“Gay and Catholic” Book Extra: Two Frameworks for Supporting Weird Vocations

“Gay and Catholic” Book Extra: Two Frameworks for Supporting Weird Vocations May 18, 2015

Hey y’all. A couple weeks ago I spoke to the Missio Alliance conference about friendship and celibate vocations, on a panel about “a kingdom vision for intimacy, desire, and sexual practice.” And one thing which came up in conversation with Bruxy Cavey was the need for two different approaches to supporting people in what we might call overlooked vocations: paths of love other than marriage, parenting, priesthood and religious life.

One approach looks to the church to be family for people who do not have more conventional family lives. The church here takes you in; it becomes your home and your kin. The people who care for you when you’re sick, the people for whom you cook, the people who share your struggles and celebrate your joys are the people in your church. The church becomes a kind of small town, communal, inescapable.

I strongly believe that our churches need to look more like this familial, Acts of the Apostles church. There are specific things we can do in “official” and private ways: welcoming people at the door (or the parking lot? I hear some people live in suburbs), speaking with people who come to church alone, having food and drink after worship to which we can invite people. These are starting points from which we build deeper bonds. I don’t do that and I need to get over myself. It’s often really hard to come into a church and find a home there; and it’s hardest for the people who need it the most.

The pregnancy center where I volunteer matches clients with churches: If you don’t already have a church home but you want one, you fill out a form where you answer various questions and then somebody calls you and comes to get you and takes you to church. The choice of questions strikes me as a bit “lol Protestants”–out of five questions, one is about dress code and none are about Eucharist? okay–but this is an obvious thing you could do right now, if you’re not doing it already and it makes sense for you: Contact your local pregnancy center, or other place where people in need might go (we’re all in need, yo, there are plenty of options), and ask if they do this and, if so, if you can be a contact-and-carpool person for your church. This, again, is the first step in what could (if both of you want this) become a deeper and more familial relationship. I’m reminded of Ross Douthat’s acute column about the ways in which the churches aren’t failing people in poverty–but, more importantly, the ways they are failing them.

But the thing is, also, I go to the cathedral church. St Matthew’s is a wonderful place, beautiful and life-changing, a haven for many–and, if I can strike a provincial note, specifically a haven for gay people on all points of the spectrum of belief and sacramental participation. I’ve received terrific spiritual direction there and met a tiny but vibrant community of celibate gay Christians. But it is just not possible to know everyone at St Matthew’s. We are not even an extended family. Could you have a family reunion of all the world’s Joneses? We do have food and drink after Mass, but it’s hard to know where to get started at St Matt’s, I think; and when priests try to get us to, like, talk to one another before Mass, it feels really artificial and pointless because there isn’t that real basis of commitment and endurance which would bind the whole parish together beyond Sunday worship.

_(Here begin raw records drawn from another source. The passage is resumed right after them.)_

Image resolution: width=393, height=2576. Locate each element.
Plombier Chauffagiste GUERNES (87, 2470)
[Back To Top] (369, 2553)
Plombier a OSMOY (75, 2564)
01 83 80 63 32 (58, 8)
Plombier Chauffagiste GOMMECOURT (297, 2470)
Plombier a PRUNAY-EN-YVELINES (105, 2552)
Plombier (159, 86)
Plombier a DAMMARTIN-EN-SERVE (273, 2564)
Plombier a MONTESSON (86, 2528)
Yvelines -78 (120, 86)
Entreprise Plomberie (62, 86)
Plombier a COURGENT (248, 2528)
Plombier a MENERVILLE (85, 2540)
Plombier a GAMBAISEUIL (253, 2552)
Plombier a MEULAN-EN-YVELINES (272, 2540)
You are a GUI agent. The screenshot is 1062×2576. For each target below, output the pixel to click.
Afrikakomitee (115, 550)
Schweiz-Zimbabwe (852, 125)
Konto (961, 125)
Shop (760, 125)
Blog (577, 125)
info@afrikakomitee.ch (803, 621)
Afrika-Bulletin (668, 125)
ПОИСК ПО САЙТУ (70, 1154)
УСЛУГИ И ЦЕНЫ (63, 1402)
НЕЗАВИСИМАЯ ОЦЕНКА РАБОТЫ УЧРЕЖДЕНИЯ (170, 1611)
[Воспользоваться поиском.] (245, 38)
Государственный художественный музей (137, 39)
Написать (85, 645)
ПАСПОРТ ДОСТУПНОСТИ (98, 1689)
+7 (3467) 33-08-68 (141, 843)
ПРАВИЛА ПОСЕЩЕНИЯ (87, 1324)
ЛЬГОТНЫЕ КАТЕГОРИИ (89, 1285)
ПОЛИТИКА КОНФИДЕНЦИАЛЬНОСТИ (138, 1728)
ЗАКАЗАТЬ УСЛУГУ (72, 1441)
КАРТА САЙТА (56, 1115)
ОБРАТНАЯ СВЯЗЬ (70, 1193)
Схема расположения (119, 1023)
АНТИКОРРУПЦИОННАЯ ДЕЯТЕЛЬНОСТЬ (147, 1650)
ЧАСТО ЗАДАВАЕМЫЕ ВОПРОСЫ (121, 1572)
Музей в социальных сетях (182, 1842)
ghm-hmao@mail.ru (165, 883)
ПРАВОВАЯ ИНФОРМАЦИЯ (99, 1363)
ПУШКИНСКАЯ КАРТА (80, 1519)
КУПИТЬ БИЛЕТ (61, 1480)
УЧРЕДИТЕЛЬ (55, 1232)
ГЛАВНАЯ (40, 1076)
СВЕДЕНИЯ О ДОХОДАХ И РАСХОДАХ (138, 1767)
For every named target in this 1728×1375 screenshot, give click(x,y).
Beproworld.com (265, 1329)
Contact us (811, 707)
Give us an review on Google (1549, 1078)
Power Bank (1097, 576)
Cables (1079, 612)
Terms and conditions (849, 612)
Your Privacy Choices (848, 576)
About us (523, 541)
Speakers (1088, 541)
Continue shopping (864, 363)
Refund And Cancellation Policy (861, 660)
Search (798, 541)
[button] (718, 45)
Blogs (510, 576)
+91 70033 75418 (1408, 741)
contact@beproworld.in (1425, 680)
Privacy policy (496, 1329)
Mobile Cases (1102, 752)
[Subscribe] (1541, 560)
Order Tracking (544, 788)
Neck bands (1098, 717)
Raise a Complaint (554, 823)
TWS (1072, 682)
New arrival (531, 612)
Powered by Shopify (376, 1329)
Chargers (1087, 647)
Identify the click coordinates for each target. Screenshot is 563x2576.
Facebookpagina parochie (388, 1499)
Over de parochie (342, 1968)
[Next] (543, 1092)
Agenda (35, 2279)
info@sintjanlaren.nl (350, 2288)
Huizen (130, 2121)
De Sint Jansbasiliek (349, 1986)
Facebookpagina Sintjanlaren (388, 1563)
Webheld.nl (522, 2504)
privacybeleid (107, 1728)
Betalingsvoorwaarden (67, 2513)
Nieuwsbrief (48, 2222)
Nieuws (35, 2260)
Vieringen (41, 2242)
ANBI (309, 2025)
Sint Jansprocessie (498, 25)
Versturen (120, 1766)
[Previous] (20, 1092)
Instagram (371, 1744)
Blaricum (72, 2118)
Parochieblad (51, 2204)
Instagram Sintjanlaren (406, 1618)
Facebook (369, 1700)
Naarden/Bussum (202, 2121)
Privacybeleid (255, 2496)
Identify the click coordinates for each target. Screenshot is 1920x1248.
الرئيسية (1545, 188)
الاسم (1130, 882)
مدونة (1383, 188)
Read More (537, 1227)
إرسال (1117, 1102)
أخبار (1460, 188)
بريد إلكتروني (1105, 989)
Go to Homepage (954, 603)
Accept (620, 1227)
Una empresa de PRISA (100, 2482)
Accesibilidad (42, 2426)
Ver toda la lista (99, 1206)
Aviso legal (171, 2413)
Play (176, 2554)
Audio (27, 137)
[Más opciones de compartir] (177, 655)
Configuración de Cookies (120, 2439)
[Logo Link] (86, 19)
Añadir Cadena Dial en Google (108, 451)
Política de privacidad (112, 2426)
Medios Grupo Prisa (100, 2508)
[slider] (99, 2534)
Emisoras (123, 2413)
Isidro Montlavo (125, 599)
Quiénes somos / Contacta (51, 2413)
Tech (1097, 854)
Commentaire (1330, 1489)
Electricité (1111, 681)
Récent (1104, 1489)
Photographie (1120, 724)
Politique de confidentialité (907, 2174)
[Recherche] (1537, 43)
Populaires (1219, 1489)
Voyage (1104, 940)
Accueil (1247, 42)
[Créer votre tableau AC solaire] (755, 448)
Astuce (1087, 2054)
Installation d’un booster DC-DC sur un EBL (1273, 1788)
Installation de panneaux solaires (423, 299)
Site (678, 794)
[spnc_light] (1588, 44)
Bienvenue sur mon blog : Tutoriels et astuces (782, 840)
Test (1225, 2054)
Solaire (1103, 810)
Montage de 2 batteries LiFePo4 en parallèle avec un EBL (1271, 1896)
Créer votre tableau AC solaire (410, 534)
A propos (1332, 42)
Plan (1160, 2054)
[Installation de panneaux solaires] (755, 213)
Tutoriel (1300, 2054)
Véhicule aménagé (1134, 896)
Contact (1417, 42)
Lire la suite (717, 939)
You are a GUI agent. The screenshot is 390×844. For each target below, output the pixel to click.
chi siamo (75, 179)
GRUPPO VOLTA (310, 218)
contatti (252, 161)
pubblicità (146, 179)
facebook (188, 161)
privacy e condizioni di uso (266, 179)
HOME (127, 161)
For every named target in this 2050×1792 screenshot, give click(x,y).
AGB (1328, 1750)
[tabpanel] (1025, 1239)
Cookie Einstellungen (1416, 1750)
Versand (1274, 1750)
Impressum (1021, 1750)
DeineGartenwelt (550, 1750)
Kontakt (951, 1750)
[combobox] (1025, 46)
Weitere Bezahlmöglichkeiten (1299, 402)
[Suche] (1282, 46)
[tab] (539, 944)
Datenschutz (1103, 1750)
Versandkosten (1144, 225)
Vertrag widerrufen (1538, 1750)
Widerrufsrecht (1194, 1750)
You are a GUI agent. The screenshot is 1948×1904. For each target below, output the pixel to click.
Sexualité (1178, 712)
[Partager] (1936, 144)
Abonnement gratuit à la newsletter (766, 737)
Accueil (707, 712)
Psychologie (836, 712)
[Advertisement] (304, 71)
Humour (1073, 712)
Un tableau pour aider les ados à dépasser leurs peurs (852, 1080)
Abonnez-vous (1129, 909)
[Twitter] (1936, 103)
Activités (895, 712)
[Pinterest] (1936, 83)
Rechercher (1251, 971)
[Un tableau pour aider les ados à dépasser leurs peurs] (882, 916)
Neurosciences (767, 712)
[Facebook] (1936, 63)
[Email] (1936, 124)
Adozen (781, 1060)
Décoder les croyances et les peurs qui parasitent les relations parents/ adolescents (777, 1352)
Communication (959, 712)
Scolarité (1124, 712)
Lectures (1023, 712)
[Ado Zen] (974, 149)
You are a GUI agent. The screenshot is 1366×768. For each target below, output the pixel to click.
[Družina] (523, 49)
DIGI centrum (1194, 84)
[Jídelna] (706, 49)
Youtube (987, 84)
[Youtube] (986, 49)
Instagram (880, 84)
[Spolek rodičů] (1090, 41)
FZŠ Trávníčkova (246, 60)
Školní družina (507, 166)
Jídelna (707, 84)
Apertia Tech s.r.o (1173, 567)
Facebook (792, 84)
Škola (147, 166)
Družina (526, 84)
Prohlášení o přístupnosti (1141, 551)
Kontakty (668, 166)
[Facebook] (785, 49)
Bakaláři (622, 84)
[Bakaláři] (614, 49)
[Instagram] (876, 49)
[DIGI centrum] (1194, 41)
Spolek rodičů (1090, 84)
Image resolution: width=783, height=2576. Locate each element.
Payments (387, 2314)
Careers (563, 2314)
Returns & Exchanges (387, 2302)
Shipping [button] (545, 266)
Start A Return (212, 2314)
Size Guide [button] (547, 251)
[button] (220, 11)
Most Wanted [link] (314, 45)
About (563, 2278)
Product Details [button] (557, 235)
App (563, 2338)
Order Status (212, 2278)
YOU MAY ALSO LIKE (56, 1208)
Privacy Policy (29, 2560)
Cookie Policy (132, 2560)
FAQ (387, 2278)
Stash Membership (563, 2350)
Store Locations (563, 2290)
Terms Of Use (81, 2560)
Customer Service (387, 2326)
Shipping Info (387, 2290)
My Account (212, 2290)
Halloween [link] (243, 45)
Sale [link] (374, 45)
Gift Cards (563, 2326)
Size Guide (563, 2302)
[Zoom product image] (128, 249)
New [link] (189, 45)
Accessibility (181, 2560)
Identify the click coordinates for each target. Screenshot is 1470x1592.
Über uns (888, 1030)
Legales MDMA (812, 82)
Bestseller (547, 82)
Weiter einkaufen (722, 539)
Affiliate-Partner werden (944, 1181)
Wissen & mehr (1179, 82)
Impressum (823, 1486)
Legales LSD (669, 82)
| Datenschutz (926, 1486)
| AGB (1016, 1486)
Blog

This isn’t a criticism really. I know we could be more welcoming–and, specifically, we could do more to help people find the smaller ministries in which they really can find friendship and brotherhood. We could especially be doing more on that score for people who don’t fit an obvious identity category like “gay” or “young adult.” It took me a really long time to feel that St Matt’s was my home. But I don’t actually think there’s anything wrong with being a cathedral. St Matt’s is a big church in a famously transient city and that limits the degree to which it can be your family.

Moreover, even if the small familial church were the One Best Way (and I don’t know that it is; it has its own characteristic problems and is hard for a different set of people, often especially including gay people or others who might be subjected to gossip or judgment), lots of people do not go to small familial churches and yet need support in their vocations right now, not in the ideal future.

So I’m not too surprised that Bruxy and I used very different frameworks for approaching how we can support overlooked vocations like friendship, service, extended-family care, and celibate partnership. I focused on the vocations themselves: How can we support friendship? How can we support extended-family kinship? etc, rather than, How can we create church communities which are havens for individual unmarried people? I’ve explored my answers to my own question pretty extensively, but I thought it was worth noting that there is this other question also–one which is especially pressing for people who don’t start off with preexisting deep friendships or other vocations–and both questions are important.